• **Problem to work on**:
Rewrite the entries as a numbered list, starting with the line that contains "You are a GUI" and going on through the line that contains "Click the Share", both included. Leave out blank lines.

• **Data provided**:
• • • • •

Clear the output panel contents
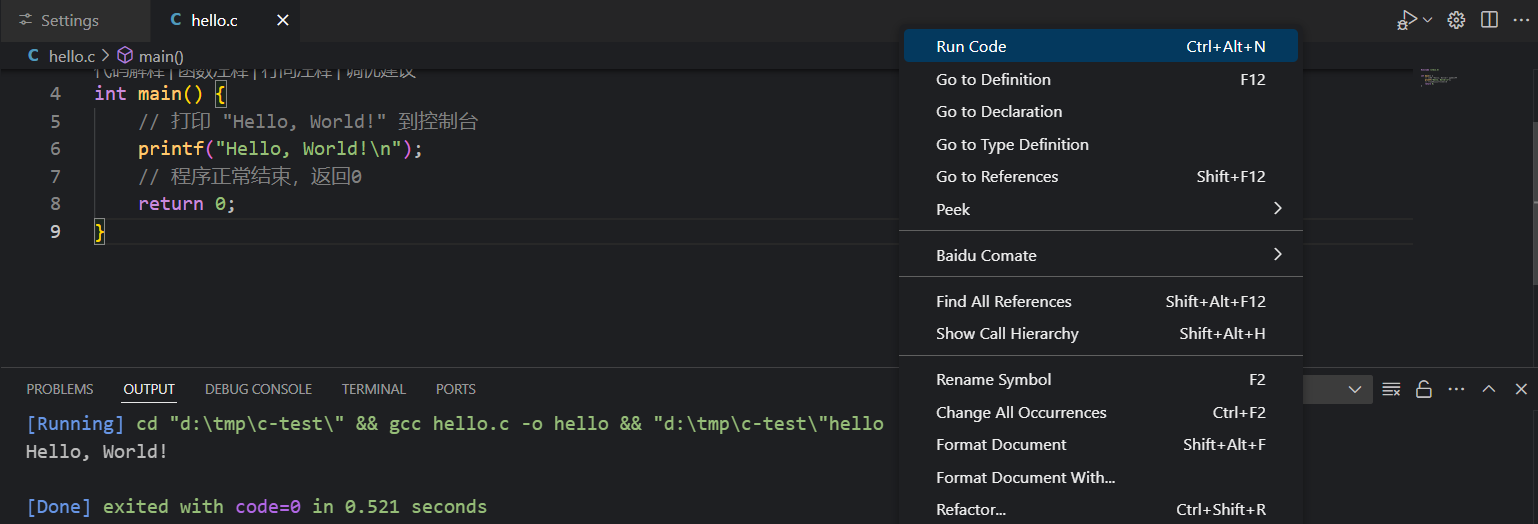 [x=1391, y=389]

• • • • •

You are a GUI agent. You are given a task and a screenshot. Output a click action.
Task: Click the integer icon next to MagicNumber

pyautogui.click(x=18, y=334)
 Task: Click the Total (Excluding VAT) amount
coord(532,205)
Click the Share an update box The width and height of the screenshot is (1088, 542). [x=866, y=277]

• • • • •

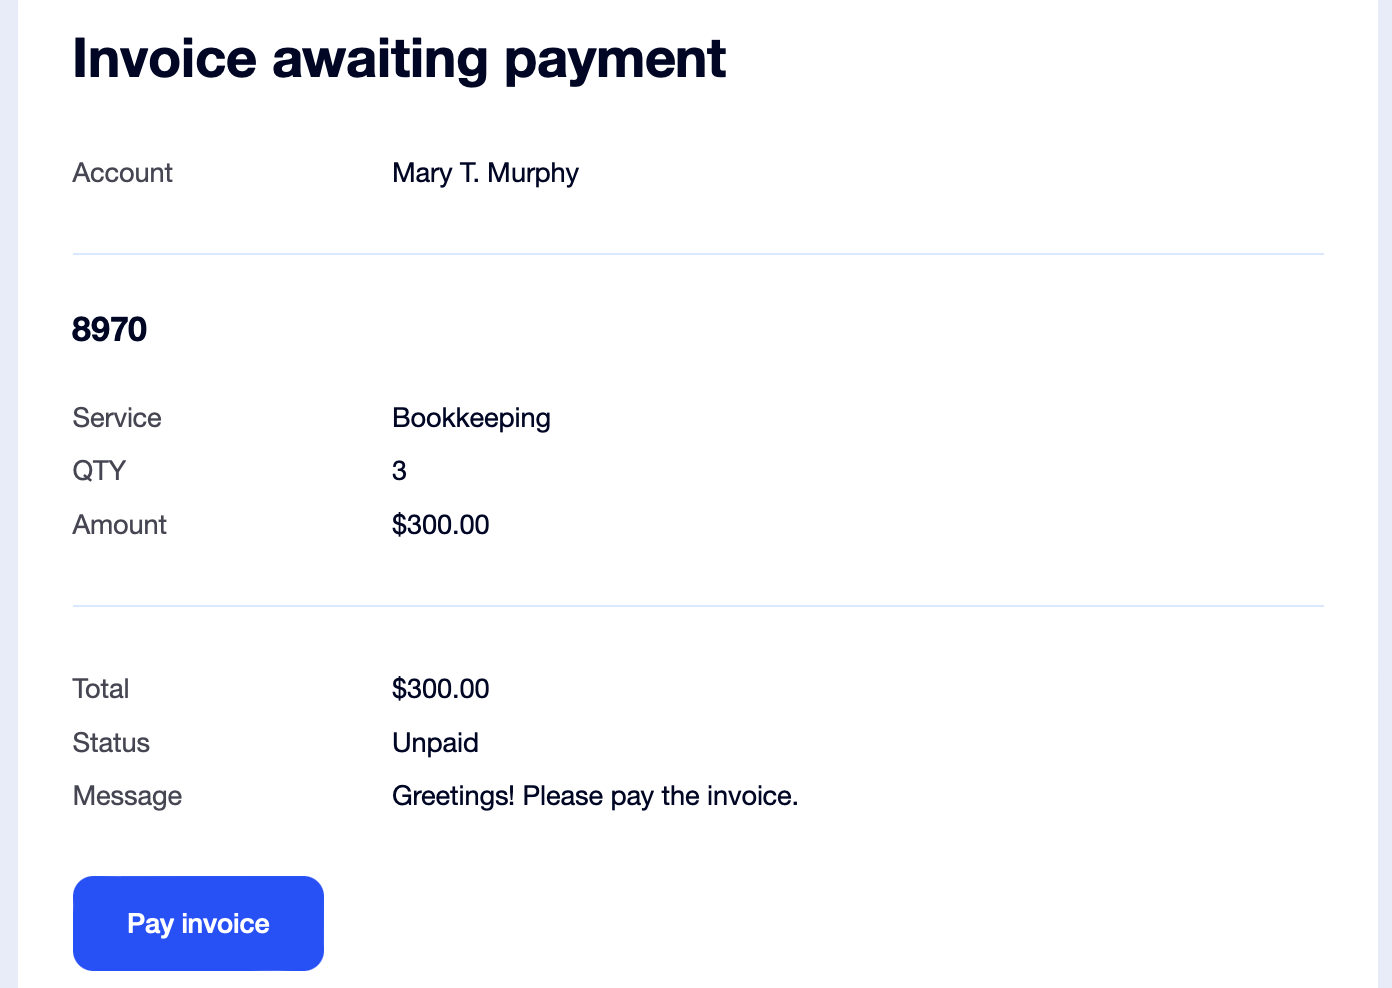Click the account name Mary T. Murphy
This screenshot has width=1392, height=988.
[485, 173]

• • • • •

• **Complete response**:
1. You are a GUI agent. You are given a task and a screenshot. Output a click action.
2. Task: Click the integer icon next to MagicNumber
3. pyautogui.click(x=18, y=334)
4.  Task: Click the Total (Excluding VAT) amount
5. coord(532,205)
6. Click the Share an update box The width and height of the screenshot is (1088, 542). [x=866, y=277]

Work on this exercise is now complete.